Fox News will not quiet me: I beat back death threats and vicious name-calling after my Baltimore story went viral

When my story in support of Baltimore protests went viral, right-wing media came at me hard. Their venom misfired

Published May 4, 2015 8:11PM (EDT)

Sean Hannity, Bill O'Reilly, Megyn Kelly                     (Fox News)
Sean Hannity, Bill O'Reilly, Megyn Kelly (Fox News)

Last week my article addressing militancy and the uprisings in Baltimore was shared more times in 24 hours than most things on my blog have been shared in years. It struck a chord I had not predicted, and challenged the poisonous narratives that were dominating the airwaves last weekend.

Afterward, I got death threats. I got called a n***r, and a few conservative sites found my Facebook profile and reposted pictures of my image. Fox News called for an interview, as did the Huffington Post and several radio shows. I declined most of these offers, not only because I didn’t trust the goals of the outlets, but because centering my voice was not the point.

“…A riot is the language of the unheard,” many were surprised to learn Martin Luther King, Jr. said famously over Black riots in 1968, after being encouraged by media to calm protesters.

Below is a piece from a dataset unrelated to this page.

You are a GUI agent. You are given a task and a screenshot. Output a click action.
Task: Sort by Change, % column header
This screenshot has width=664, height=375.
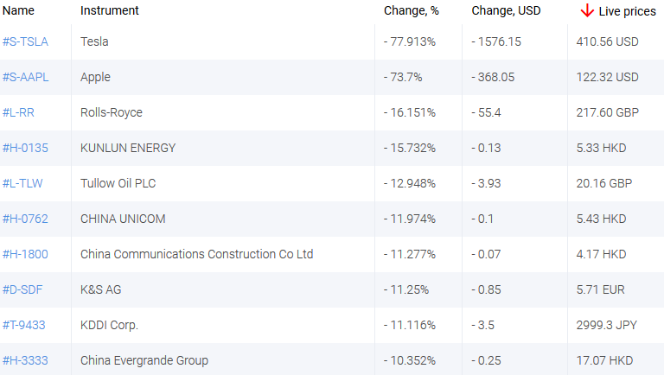click(411, 11)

Perhaps even more poignantly, James Baldwin stated in an interview with Esquire that same year, “…If the American Negro…is going to become a free person in this country, the people of this country have to give up something. If they don’t give it up, it will be taken from them.”

Some objectors to my argument made cliche appeals: “Both sides need to be held accountable,” or, “violence only begets more violence.” Many revealed they had not actually read the piece, or at least not carefully.

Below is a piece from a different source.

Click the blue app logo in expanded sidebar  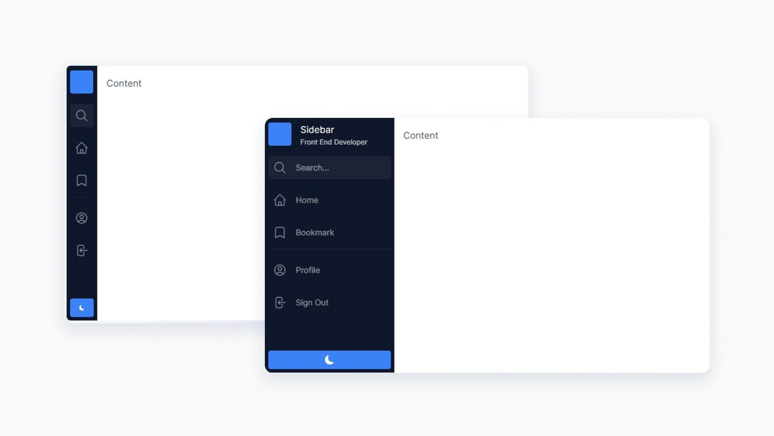[x=280, y=134]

Virulent responses to the word “racist” to describe those criticizing the riots made it once again evident that racist is still seen as the worst insult one can call another in this country, when it shouldn’t be. We are all products of a racist society, all say and do racist things regularly. The only way to actually end racism is learning to recognize it in all its forms, to name it in ourselves and others, not for the sake of shaming individuals but for accepting responsibility for our own roles in its perpetuation.

Let us once again be clear: If we oppose violence, then we must oppose all forms of policing. If we oppose violence then we must call for an end to war, an end tooccupation. We must oppose sexual assault, and prisons as institutions which wield it as a strategic tool. If we abhor violence to bodies, families, communities, then we should abhor all these systems and call for their immediate abolition. As Ta-Nehisi Coates said so perfectly, “When nonviolence is preached by the representatives of the state, while the state doles out heaps of violence to its citizens, it reveals itself to be a con.”

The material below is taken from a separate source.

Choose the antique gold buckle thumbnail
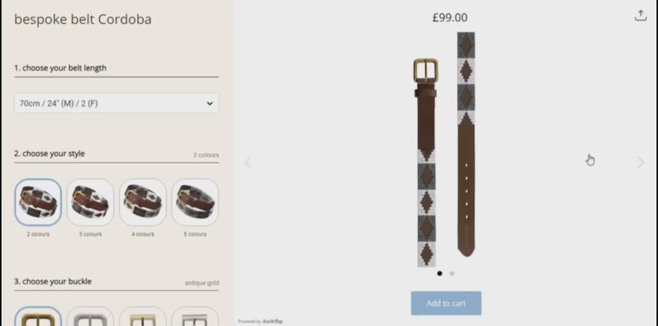This screenshot has width=658, height=326. tap(38, 316)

Other writers challenged some of my views in important ways—not by defaming rioters, but by acknowledging that rioting is rarely something than can be planned, controlled. Understanding riots, militant uprisings, as emotional reactions to extreme trauma as much as political demonstrations was an important point of reevaluation for myself, one I feel I am still learning about from other writers, community members and activists.

My heart is heavy at the end of this week over the indictments of six officers in Freddie Gray’s case, not because I do not believe in individual accountability, but because I, too, believe that violence begets more violence. As a movement, we cannot celebrate indictments for any crime. If we seek to end racist policing, we must seek the end of all policing, all incarceration. We have got to comprehend this once and for all. When we call out the violence in some of the state’s representatives while heralding others as our heroes, we are falling for its tricks. We are reinvesting in its authority, which means we are fortifying our own ultimate subjugation. Instead invoking the names of our dead to call for more imprisonment, we need to tell their stories in service of demilitarizing, decriminalizing and freeing our communities from the prison system forever.

Some—in most cases conservatives and policing advocates who had not actually read my article or fully grasped it—tried to make the issue about me this week. It didn’t work, because the issue is not about me, just as it is not about individual police officers, the State’s Attorney, or individual slain Black people.

A movement cannot be about one voice. It is never led by one leader. The moment we are in inspires me so deeply because there are innumerable leaders. At the forefront are women, queers and young people of color. We are genius, we are loud, and we are tirelessly action-oriented.

There are too many of us to imprison, too many of us to arrest. There are too many of us to censor, to smother with senseless soundbites, to demoralize with propaganda. There are too many of us to intimidate with the very violence our movement seeks to eradicate.

Don’t let them make you forget that.